To study the cutting action of a roller-cone bit, the interaction of a penetrating bit tooth with craters formed in a rock surface by the passage of previous bit teeth must be considered. Current knowledge of the basic mechanics of bit tooth-rock interaction under simulated borehole environmental conditions has been extensively reviewed. Particularly of current interest are the effects of bit-tooth shape, distance between successive penetrations and differential pressure at the rock surface on the extent of the interaction. Pertinent to this paper are results of an experimental investigation of the interaction between successive penetrations by sharp, wedge-shaped bit teeth. It was demonstrated that both bit-tooth angle and differential pressure influence the extent of rock damage between successive bit-tooth penetrations. Specifically, the optimum or minimum distance between successive penetrations required for maximum interaction or chip generation tends to decrease with decreasing bit-tooth angle and increasing differential pressure. In addition, at differential pressures on the order of 2,000 psi for four varieties of limestones and sandstones, the macroscopic mechanism of chip formation exhibits a transition from brittle to ductile. In this paper, experimental consideration is given to successive or indexed penetrations by wedge-shaped bit teeth. Since pore pressure in a rock sample is maintained at atmospheric pressure, the differential pressure at the fluid-rock interface is equal to the confining pressure. The degrees of bit-tooth dullness include teeth with flat and round apexes (Fig. 1). Of primary concern in this paper are the bit-tooth forces required for chip formation, the macroscopic mechanism of chip formation and the minimum distance between successive penetrations, i.e., optimum indexing distance required for maximum rock damage as functions of differential pressure. Of further interest is a comparison of actual bit-tooth chip formation forces at elevated differential pressures with calculated forces from previous theoretical results for indexed dull bit tooth penetration into a rigid-plastic rock.

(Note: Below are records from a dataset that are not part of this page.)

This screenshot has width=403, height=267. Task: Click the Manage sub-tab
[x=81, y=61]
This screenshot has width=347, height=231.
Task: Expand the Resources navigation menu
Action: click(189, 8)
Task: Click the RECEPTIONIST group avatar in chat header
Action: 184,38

EXPERIMENTAL APPARATUS AND PROCEDURE
The experimental apparatus consists of a pressure vessel equipped with a piston through the side of the vessel (Fig. 2). A single bit tooth inserted in the lower end of the piston is forced at a desired rate into the rock when the ram pressure chamber is pressurized. Electrical instrumentation incorporated into the apparatus yields a graphical plot of force on the piston as a function of bit-tooth penetration or displacement into the rock. Since the piston and ram assembly are in force equilibrium for a constant, confining pressure in the main vessel, the fluid volume in the vessel remains constant during bit-tooth penetration.